Skip to main content

Minimal end-to-end (WebdriverIO + Mocha)

A complete spec. The SDK attaches to the WebdriverIO browser, the session starts on the first AI command, and the outcome is reported at the end.
test/specs/basic.spec.js
import GptDriver from "gpt-driver-node";

describe("Chrome smoke test", () => {
    let gptDriver;

    beforeEach(async function () {
        const { protocol, hostname, port, path } = browser.options;
        gptDriver = new GptDriver({
            apiKey: browser.options.gptDriverApiKey,
            driver: browser,
            serverConfig: { url: `${protocol}://${hostname}:${port}${path}` },
            cachingMode: "INTERACTION_REGION",
            testId: this.currentTest?.fullTitle(),
        });
    });

    it("opens the Chrome app", async () => {
        await gptDriver.aiExecute("Open the Chrome app");
        await gptDriver.assert("A new tab option is shown at the top of the screen");
        await gptDriver.setSessionSucceeded();
    });
});

Native-first, AI fallback

Run native Appium code first for speed and determinism, and let the SDK fall back to AI only when a native block throws. This is the recommended pattern for real suites.
async function step(title, appiumHandler, aiPrompt) {
    console.log(`▶ ${title}`);
    await gptDriver.aiExecute(aiPrompt, { appiumHandler });
}

await step(
    "enter the email",
    async () => { await $("~login-email").setValue("test@example.com"); },
    `Type "test@example.com" into the email field.`
);

await step(
    "submit the form",
    async () => { await $("~login-button").click(); },
    `Tap the Sign In button.`
);
See Deterministic execution for the full pattern and a complete worked example.

Extract values, then assert on them

Pull data off the screen with extract, then verify it with assertBulk:
const order = await gptDriver.extract([
    "totalPrice",
    "deliveryDate",
]);

await gptDriver.assertBulk([
    `The total price is ${order.totalPrice}`,
    "The VAT is calculated correctly",
    "The delivery date is shown in the format dd.mm.YYYY",
]);

Handle non-native elements

The AI works visually, so it can drive WebViews and other elements that selectors struggle with:
await gptDriver.aiExecute("Tap the 'Accept cookies' button in the cookie banner");
await gptDriver.aiExecute("Scroll down and tap on 'View pricing'");
See non-native elements for details.

> SOURCE DATA
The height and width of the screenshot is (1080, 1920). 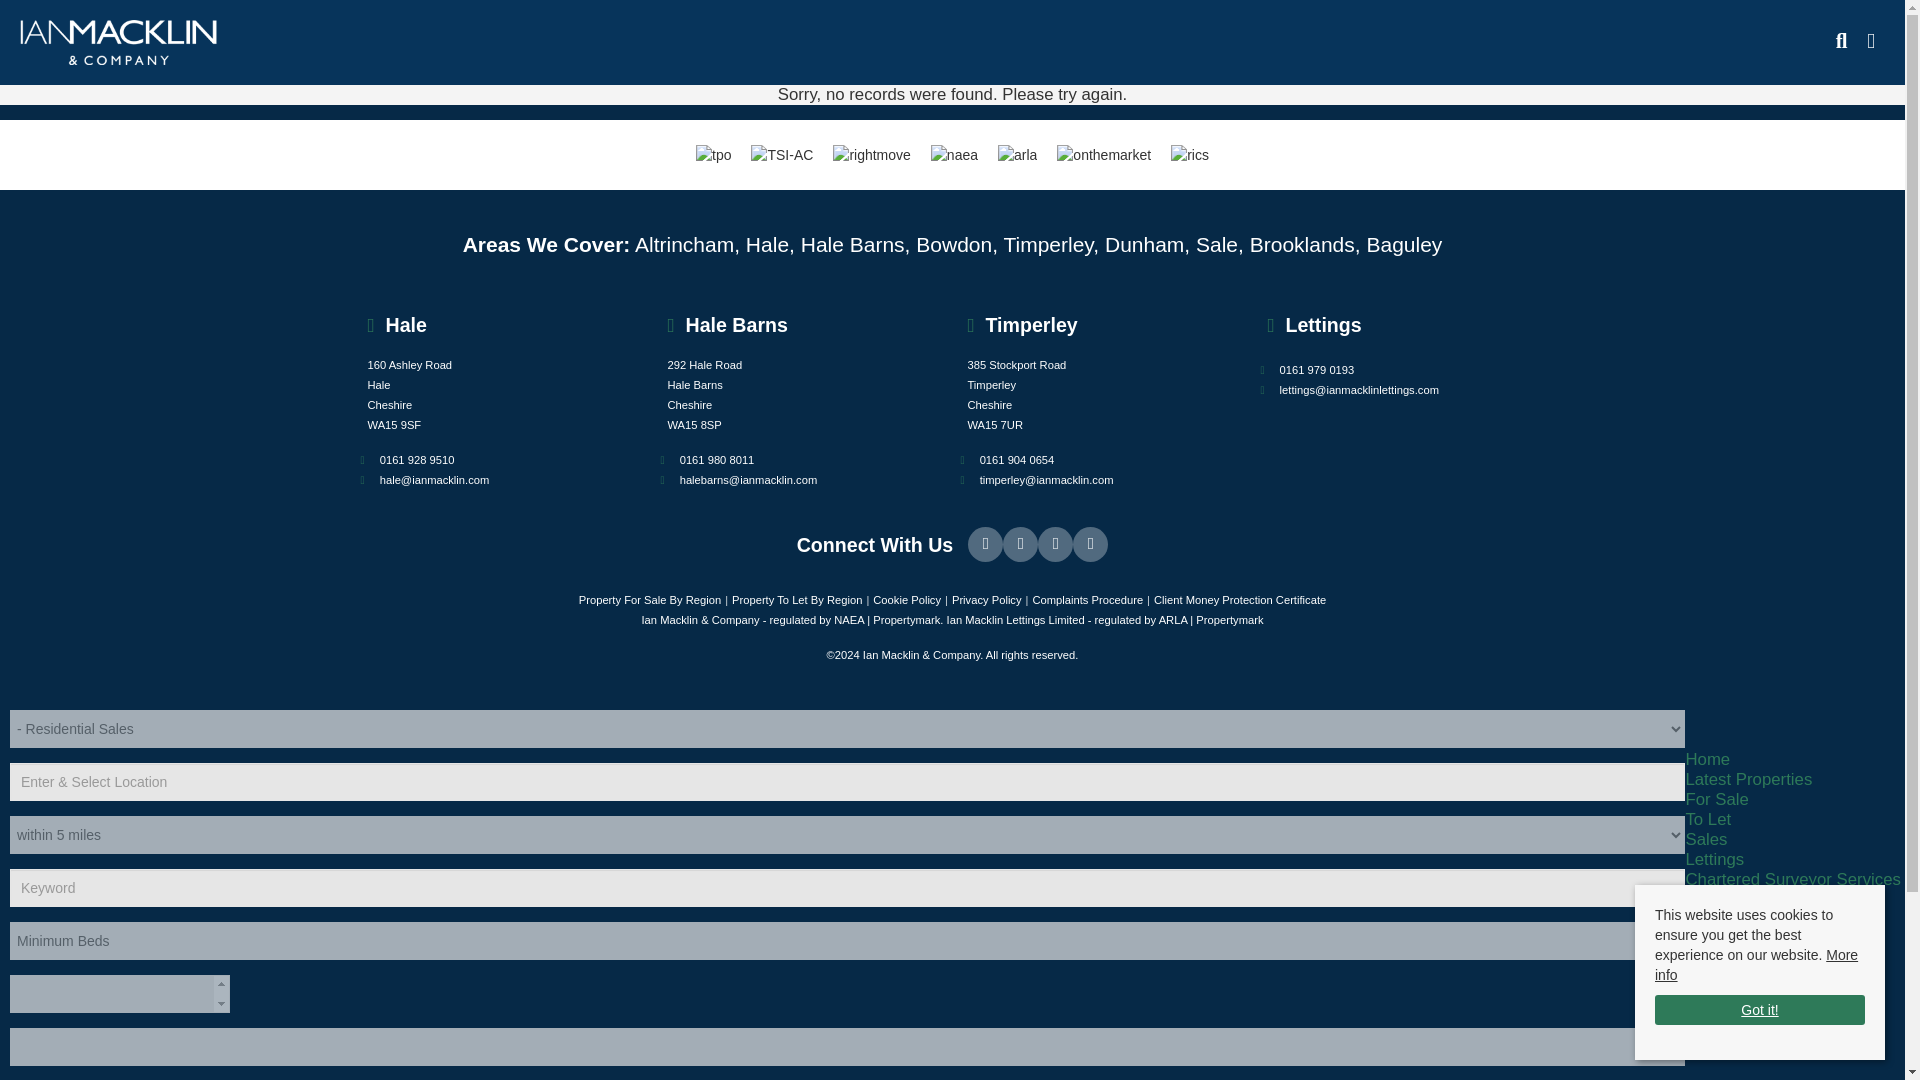 I want to click on Privacy Policy, so click(x=986, y=600).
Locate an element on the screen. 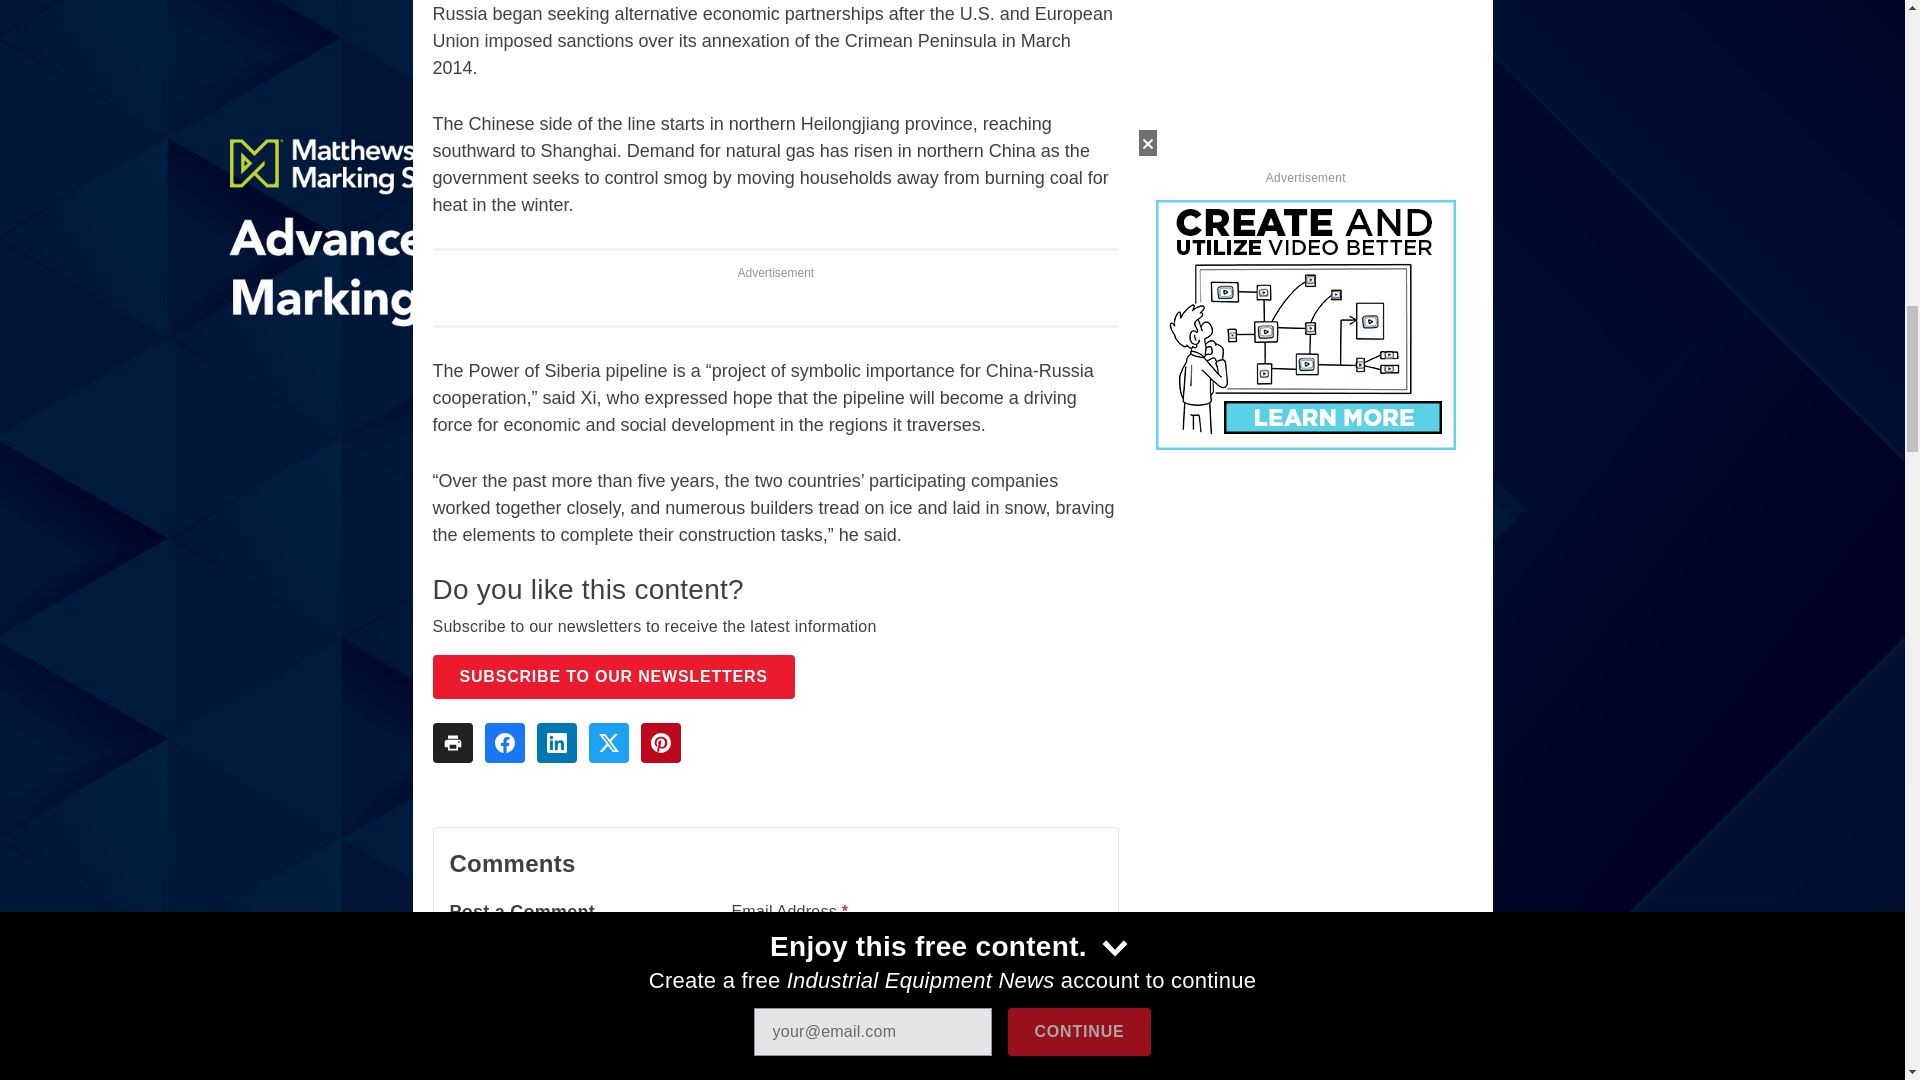 This screenshot has height=1080, width=1920. Share To linkedin is located at coordinates (556, 742).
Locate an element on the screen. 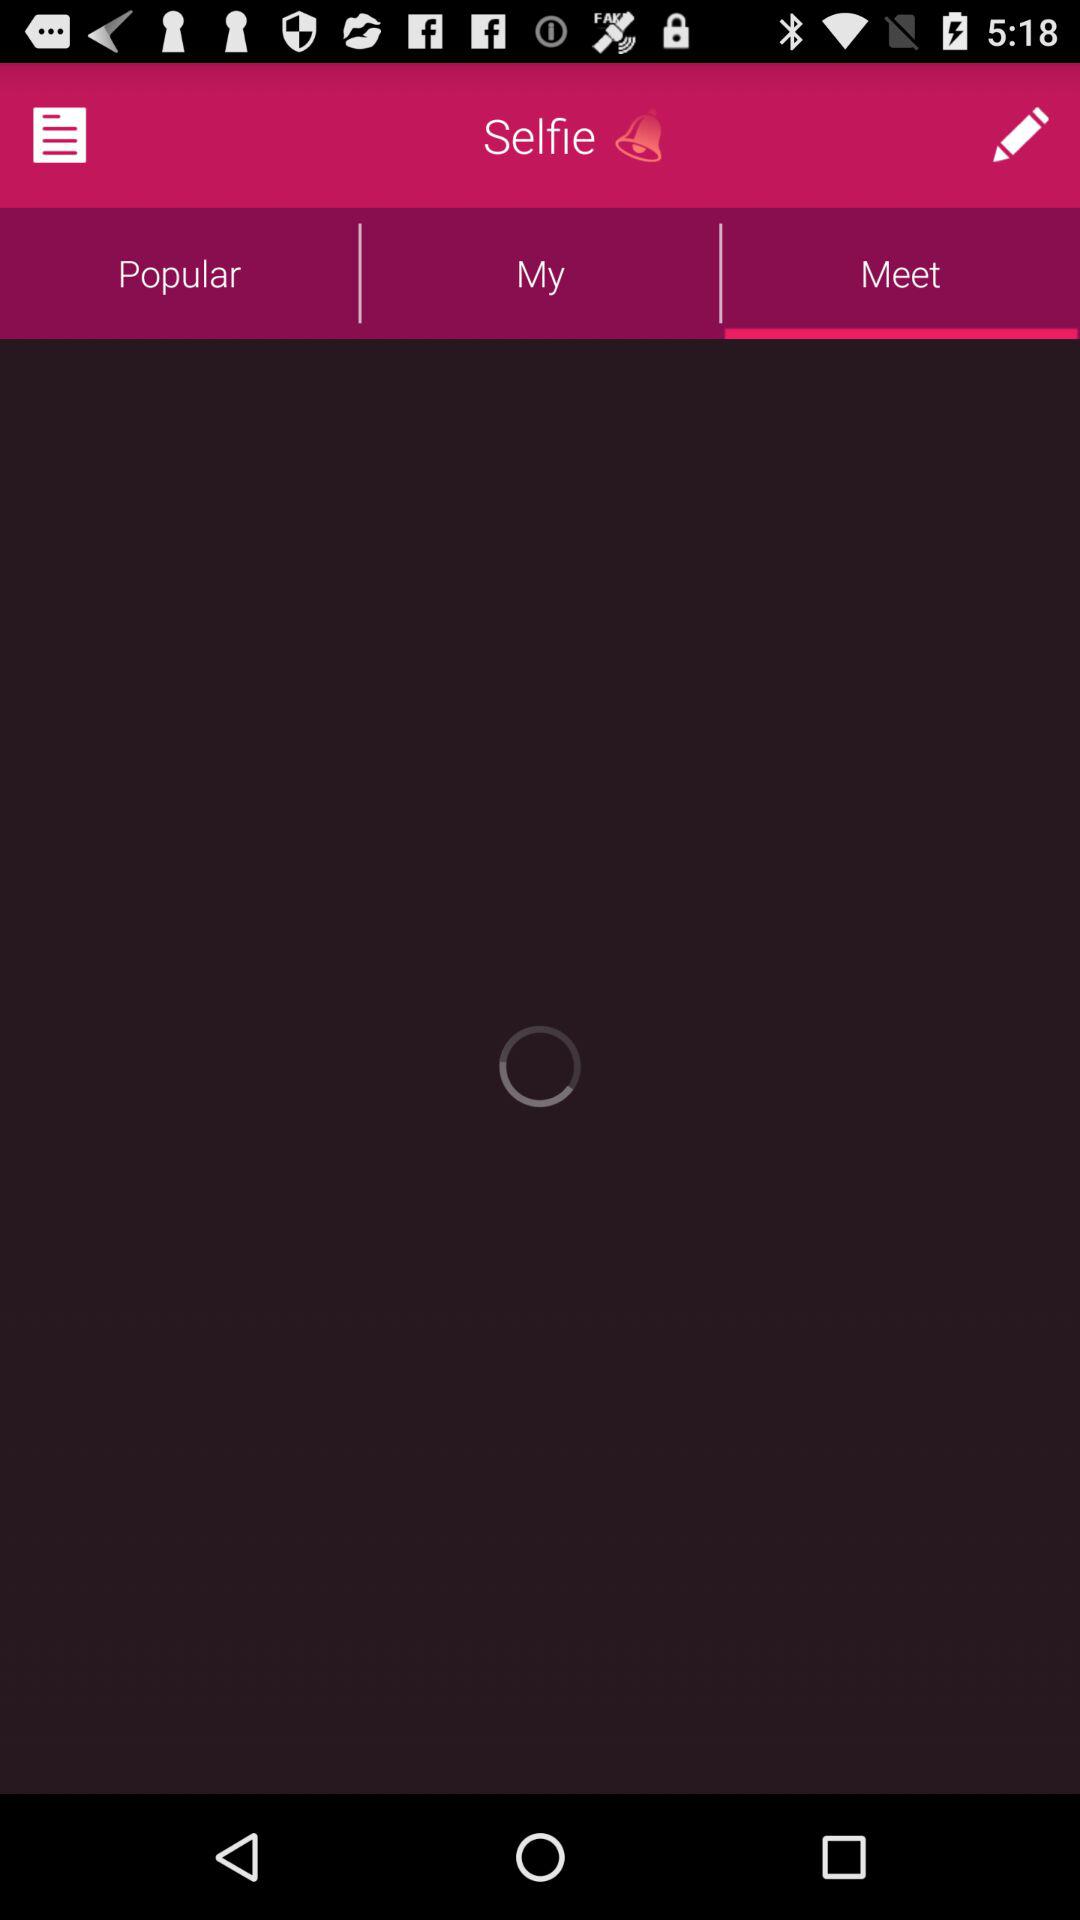 Image resolution: width=1080 pixels, height=1920 pixels. floders option is located at coordinates (84, 135).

> EXERCISE PROMPT
Print the stretch of the GPT Driver examples page from "Run native Appium" through "for real suites.", word for word.

> REPLY
Run native Appium code first for speed and determinism, and let the SDK fall back to AI only when a native block throws. This is the recommended pattern for real suites.